Essa pergunta não é retórica nem uma cortina de fumaça sobre as reações humanas. Ela nos confronta com o presente e com o que acontece ao nosso redor. Há uma tendência antiga do ser humano de transferir a culpa. Quando algo dá errado, o primeiro impulso é procurar o culpado fora de nós.
O livro do Gênesis narra essa dinâmica desde as origens. Após o pecado, Adão acusa Eva: “A mulher que me deste por companheira me deu do fruto, e eu comi” (Gn 3,12). Eva, por sua vez, transfere a culpa à serpente. Assim nasce a primeira cadeia de justificativas da história. Desde então, o coração humano carrega essa inclinação: é mais fácil construir explicações do que reconhecer o próprio erro. No fundo, negar a culpa é recusar a conversão.

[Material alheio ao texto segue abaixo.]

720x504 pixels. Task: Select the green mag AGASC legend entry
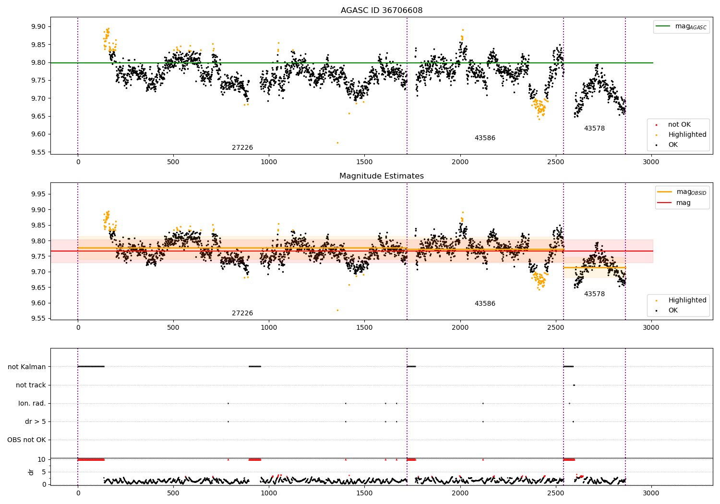click(x=681, y=26)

Essa fuga da responsabilidade pessoal gerou, ao longo dos séculos, a figura simbólica do “bode expiatório” (cf. Lv 16). Alguém ou algo precisa ser responsabilizado para que o grupo se sinta em paz. É o mais antigo mecanismo de purificação coletiva, no qual projetamos nos outros as culpas que não queremos encarar. Essa lógica percorre as relações familiares, sociais e políticas — quando se transfere a culpa aos “outros”, aos “usuários” ou aos “sistemas”. É o mesmo gesto de Adão repetido em escala coletiva e, muitas vezes, ideologizada. A história mostra que, quanto mais uma sociedade recorre a bodes expiatórios, mais se afasta da verdade e do problema real.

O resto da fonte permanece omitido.